In [1]:
from dotenv import load_dotenv
import os
%load_ext autoreload
%autoreload 2

load_dotenv()  # loads .env from current directory

True

In [3]:
from huggingface_hub import login
login(os.getenv("hf_token"))

In [4]:
from datasets import load_dataset

ds = load_dataset("dragonslayer631/allsides")

In [7]:
ds = ds["train"].filter(lambda example: len("".join(example["text"]).split()) > 250)

Filter: 100%|██████████| 47876/47876 [00:06<00:00, 7433.03 examples/s]


In [None]:
import json
import ast
import re
def fix_malformed_json(text: str) -> str:
    # Replace single quotes around keys with double quotes
    text = re.sub(r"'(\w+)'(?=\s*:)", r'"\1"', text)
    
    # Replace smart quotes with standard quotes
    text = text.replace("“", '"').replace("”", '"')
    
    # Ensure keys inside nested structures also get fixed (not just the top-level)
    text = re.sub(r"'([^']*)'", lambda m: f'"{m.group(1)}"' if ':' not in m.group(1) else m.group(0), text)
    
    # Optionally validate or pretty-print
    try:
        parsed = json.loads(text)
        return json.dumps(parsed, indent=2)
    except json.JSONDecodeError as e:
        return f"Error: Could not parse fixed JSON. {e}"


def concat_list_string(s):
    try:

        # Convert string to actual list
        decoded_list = ast.literal_eval(s)

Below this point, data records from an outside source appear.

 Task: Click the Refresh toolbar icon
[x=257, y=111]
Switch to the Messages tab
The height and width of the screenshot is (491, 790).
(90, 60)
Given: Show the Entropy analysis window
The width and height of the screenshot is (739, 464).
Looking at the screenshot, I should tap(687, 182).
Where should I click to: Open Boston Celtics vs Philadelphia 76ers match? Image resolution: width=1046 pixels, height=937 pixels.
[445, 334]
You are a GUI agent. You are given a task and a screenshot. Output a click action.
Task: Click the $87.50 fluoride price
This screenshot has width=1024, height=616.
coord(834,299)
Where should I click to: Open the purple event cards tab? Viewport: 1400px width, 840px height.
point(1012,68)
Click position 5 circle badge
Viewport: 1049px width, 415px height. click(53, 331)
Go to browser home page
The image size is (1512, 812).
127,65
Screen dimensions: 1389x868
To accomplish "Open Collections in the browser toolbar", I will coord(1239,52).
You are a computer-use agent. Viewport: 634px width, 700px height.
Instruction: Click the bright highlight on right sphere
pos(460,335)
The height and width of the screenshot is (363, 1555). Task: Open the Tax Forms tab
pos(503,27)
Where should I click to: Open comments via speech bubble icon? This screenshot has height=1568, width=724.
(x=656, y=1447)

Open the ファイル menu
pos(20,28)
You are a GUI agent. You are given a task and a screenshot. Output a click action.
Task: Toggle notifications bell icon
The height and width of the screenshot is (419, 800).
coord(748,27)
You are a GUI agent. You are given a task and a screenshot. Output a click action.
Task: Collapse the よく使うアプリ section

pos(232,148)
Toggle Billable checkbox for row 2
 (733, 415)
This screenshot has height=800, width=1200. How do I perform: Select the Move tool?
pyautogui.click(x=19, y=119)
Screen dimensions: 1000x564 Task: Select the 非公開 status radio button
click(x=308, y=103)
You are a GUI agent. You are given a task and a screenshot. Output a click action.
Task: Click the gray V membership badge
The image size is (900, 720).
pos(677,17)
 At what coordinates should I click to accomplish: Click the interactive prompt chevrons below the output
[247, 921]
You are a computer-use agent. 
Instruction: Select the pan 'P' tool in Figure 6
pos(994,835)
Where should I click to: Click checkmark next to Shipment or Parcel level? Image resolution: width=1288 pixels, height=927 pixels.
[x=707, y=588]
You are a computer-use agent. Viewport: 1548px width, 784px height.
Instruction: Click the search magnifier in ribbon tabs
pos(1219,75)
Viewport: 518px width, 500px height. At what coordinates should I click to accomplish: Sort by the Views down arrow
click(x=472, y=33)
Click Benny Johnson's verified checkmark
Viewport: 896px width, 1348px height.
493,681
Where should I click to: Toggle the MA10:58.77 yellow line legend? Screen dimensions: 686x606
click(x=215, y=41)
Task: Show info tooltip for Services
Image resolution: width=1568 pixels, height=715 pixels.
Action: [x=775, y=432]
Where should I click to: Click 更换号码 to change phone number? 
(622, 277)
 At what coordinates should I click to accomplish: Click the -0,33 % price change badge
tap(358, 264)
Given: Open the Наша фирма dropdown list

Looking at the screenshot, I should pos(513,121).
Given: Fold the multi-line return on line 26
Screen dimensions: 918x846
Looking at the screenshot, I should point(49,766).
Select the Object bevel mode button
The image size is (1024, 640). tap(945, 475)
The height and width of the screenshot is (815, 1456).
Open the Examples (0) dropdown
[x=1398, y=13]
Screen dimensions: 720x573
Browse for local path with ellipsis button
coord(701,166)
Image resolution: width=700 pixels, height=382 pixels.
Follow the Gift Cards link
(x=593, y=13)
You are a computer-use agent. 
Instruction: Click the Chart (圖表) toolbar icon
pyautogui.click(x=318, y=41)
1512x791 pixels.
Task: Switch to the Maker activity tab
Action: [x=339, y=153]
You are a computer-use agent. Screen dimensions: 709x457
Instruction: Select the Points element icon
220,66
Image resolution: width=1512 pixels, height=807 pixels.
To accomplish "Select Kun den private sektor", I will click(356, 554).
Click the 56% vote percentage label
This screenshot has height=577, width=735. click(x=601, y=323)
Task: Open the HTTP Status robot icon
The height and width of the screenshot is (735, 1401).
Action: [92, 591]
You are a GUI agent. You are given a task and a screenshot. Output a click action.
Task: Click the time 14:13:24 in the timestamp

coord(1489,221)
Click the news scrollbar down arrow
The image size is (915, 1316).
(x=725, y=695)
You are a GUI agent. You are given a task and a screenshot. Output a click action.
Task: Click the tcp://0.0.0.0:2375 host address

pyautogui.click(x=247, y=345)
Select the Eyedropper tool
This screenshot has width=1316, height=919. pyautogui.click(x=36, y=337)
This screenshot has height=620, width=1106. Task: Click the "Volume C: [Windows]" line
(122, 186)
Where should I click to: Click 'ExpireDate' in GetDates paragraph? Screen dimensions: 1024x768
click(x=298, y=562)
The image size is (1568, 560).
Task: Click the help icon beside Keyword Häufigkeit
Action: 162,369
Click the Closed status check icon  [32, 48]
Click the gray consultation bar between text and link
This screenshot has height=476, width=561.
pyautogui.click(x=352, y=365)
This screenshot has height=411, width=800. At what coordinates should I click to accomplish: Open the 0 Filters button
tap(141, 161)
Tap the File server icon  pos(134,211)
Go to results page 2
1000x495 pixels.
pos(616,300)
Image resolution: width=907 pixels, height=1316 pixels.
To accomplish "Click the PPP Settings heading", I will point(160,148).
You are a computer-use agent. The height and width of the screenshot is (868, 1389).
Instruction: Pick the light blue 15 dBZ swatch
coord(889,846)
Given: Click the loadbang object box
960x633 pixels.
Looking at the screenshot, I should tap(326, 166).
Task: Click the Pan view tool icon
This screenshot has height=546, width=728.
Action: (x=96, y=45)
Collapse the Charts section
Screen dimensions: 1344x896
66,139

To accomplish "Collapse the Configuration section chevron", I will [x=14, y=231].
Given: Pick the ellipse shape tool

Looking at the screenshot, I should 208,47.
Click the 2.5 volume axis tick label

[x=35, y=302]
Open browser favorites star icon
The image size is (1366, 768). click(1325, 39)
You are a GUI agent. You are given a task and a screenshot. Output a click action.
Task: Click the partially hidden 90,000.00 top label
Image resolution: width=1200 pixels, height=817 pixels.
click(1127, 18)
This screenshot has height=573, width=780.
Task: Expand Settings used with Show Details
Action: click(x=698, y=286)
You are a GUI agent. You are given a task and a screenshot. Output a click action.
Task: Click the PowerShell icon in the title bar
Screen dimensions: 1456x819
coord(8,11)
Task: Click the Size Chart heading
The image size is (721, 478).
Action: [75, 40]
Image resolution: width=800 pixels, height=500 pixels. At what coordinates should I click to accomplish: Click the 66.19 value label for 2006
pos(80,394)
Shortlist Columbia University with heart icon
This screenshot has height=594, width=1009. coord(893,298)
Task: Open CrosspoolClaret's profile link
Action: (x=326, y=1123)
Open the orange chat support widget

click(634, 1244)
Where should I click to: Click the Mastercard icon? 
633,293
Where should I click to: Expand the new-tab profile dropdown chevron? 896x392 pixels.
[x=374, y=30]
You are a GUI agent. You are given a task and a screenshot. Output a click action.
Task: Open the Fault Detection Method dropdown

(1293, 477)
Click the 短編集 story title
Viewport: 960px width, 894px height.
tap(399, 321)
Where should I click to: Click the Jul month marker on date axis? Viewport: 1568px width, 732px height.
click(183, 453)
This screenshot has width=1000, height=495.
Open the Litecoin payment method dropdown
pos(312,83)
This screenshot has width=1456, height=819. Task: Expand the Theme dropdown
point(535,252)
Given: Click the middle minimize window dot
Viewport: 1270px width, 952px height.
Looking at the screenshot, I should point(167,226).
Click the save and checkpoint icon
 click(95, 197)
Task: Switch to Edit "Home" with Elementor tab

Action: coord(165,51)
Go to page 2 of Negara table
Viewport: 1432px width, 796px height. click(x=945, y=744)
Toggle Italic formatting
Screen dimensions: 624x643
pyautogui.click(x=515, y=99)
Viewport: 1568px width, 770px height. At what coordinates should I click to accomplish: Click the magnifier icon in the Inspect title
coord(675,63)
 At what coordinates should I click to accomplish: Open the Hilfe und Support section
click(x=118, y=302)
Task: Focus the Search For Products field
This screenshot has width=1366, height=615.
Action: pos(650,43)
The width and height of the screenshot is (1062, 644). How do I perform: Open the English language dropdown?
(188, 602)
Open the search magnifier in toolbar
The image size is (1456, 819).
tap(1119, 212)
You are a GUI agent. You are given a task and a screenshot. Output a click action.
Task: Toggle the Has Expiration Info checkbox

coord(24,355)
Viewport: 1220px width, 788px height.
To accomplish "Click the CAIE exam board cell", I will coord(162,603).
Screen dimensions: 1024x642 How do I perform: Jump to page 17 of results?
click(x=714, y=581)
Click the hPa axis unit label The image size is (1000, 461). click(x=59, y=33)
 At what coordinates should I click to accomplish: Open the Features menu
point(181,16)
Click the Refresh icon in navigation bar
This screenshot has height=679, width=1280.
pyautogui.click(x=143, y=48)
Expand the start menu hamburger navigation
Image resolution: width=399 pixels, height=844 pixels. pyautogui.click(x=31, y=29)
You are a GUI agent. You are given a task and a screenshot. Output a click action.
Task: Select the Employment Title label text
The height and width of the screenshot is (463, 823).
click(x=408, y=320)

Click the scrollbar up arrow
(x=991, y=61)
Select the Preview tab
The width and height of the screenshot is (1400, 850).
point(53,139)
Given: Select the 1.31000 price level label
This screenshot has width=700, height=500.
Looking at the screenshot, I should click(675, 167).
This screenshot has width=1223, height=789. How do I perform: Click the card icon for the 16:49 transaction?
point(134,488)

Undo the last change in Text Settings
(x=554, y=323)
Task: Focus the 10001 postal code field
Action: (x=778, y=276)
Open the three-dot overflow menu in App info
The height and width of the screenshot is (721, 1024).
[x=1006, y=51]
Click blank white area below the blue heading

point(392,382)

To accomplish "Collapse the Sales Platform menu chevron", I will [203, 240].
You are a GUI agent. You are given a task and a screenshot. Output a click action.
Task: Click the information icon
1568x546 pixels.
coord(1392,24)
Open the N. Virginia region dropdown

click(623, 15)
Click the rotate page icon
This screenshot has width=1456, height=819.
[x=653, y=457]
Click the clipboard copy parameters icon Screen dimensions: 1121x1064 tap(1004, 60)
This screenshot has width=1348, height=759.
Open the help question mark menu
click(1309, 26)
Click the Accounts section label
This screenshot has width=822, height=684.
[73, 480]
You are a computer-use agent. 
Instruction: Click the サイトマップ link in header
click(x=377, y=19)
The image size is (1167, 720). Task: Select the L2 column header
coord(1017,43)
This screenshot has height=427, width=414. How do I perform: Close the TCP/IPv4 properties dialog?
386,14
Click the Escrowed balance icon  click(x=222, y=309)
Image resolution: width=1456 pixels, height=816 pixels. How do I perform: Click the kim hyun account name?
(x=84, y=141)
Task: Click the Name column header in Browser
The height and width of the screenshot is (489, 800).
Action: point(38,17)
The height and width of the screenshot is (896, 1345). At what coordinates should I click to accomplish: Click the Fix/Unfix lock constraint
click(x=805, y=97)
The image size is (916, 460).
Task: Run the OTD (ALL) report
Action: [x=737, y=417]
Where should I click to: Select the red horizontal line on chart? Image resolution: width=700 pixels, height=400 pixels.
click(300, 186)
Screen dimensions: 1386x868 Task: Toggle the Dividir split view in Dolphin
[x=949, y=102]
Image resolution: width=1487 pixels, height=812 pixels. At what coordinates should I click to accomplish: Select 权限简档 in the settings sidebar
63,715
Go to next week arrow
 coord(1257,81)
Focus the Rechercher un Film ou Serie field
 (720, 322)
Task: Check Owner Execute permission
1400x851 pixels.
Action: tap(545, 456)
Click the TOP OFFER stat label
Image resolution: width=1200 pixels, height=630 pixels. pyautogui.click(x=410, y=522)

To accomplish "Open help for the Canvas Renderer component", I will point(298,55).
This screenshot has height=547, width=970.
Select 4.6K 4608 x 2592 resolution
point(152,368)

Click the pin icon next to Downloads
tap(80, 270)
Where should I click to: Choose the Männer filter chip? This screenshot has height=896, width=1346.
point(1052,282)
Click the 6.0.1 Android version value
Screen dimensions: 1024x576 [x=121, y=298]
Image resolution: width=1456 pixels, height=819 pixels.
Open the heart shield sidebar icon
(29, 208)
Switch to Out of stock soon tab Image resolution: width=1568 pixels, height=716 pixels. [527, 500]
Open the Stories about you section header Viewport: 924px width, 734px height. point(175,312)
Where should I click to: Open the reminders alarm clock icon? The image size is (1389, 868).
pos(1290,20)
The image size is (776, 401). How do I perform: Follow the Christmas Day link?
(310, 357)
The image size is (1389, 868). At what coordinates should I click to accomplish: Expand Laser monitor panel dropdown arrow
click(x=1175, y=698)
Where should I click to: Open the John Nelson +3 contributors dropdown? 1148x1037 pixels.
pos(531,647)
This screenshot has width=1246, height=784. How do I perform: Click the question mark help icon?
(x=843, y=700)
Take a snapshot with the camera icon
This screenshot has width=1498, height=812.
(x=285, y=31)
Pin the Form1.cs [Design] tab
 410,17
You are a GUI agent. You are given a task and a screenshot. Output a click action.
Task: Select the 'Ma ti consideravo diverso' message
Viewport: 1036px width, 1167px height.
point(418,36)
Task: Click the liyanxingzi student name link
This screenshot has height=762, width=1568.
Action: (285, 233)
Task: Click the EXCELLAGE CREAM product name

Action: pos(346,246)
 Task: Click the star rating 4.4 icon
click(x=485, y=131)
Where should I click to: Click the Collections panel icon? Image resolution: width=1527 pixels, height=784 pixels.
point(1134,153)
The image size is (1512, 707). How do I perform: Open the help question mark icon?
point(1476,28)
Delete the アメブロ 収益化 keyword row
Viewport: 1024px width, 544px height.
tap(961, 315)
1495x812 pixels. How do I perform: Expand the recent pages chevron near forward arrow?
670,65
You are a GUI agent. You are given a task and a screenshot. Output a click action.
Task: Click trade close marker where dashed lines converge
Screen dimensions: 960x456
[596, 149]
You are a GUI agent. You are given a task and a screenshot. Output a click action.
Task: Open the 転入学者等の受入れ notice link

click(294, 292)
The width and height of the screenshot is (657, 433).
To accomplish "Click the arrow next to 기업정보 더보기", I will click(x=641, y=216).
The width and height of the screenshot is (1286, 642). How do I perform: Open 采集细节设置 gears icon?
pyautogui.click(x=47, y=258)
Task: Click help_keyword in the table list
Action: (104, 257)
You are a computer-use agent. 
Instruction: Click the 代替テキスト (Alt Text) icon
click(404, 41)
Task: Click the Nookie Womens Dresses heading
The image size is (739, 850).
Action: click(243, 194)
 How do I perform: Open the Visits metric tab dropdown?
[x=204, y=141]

        # Join all elements into one string
        joined_string = ' '.join(decoded_list)
        return fix_malformed_json(joined_string)
    except Exception:
        pass
    return s

In [None]:
def create_chatgpt_summary(word_count, instruction, example):
  article = concat_list_string(example["text"])
  request = { "model": "gpt-4o-mini",
    "store": True,
    "input": f"Generate an exactly {word_count} word summary of the following article. {instruction}. \n {article}",
    "text" : {
      "format" : {
        "name": "response_type",
        "schema": {
          "$schema": "https://json-schema.org/draft/2020-12/schema",
          "type": "object",
          "properties": {
            "article": {
              "type": "string"
            }
          },
          "required": ["article"],
          "additionalProperties": False
        },
        "type": "json_schema" 
        }
      },
    }
  return request
  

In [96]:
def create_chatgpt_tags(tag_count, instruction, example):
    article = concat_list_string(example["text"])
    request = { "model": "gpt-4o-mini",
        "store": True,
        "input": f"Generate a list of at most {tag_count} topics for the following article. {instruction}. \n {article}",
        "text" : {
        "format" : {
            "name": "response_type",
            "schema": {
                "$schema": "https://json-schema.org/draft/2020-12/schema",
                "type": "object",
                "properties": {
                    "response": {
                    "type": "array",
                    "items": {
                        "type": "string"
                    }
                    }
                },
                "required": ["response"],
                "additionalProperties": False
            },
            "type": "json_schema" 
            }
        },
        }
    return request

In [60]:
create_chatgpt_summary(100, "test", ds[0])

{'model': 'gpt-4o-mini',
 'store': True,
 'input': 'Generate an exactly 100 word summary of the following article. test. \n When Rep. Ilhan Omar ( D-MN ) tweeted about “ art and architecture ” during the Notre Dame fire , I defended her against the criticism it drew from Christians who accused her of pointedly ignoring the spiritual significance of the building . I thought the tweet was perfectly normal and acceptable , and I don ’ t really expect a Muslim woman to find any spiritual significance in a building meant for Christian worship . To my mind , that outrage — if we can call it an outrage — was overblown .\nBut “ Easter worshippers ” is a different thing entirely . Responding to the slaughter of hundreds of Christians during Easter attacks by radical Islamic terrorists , a number of prominent Democratic politicians chose to issue statements that glaringly omit any direct mention of the faith identity of the victims .\nBarack Obama said this : “ The attacks on tourists and Easter

In [84]:
def create_sample(example, word_count, tags=False):
    if tags:
        body = create_chatgpt_tags(word_count, "Each topic must be at most 1-2 words long", example)
    else:
        body = create_chatgpt_summary(word_count, "Keep the authorial voice, perspective, and tone", example)
    request = {
        "custom_id": f"{example['id']}_{word_count}" if not tags else f"{example['id']}_tags",
        "method": "POST",
        "url": "/v1/responses",
        "body": body
    }
    return request

In [85]:
ds_samples_100 = ds.map(lambda ex: create_sample(example=ex, word_count=100, tags=False))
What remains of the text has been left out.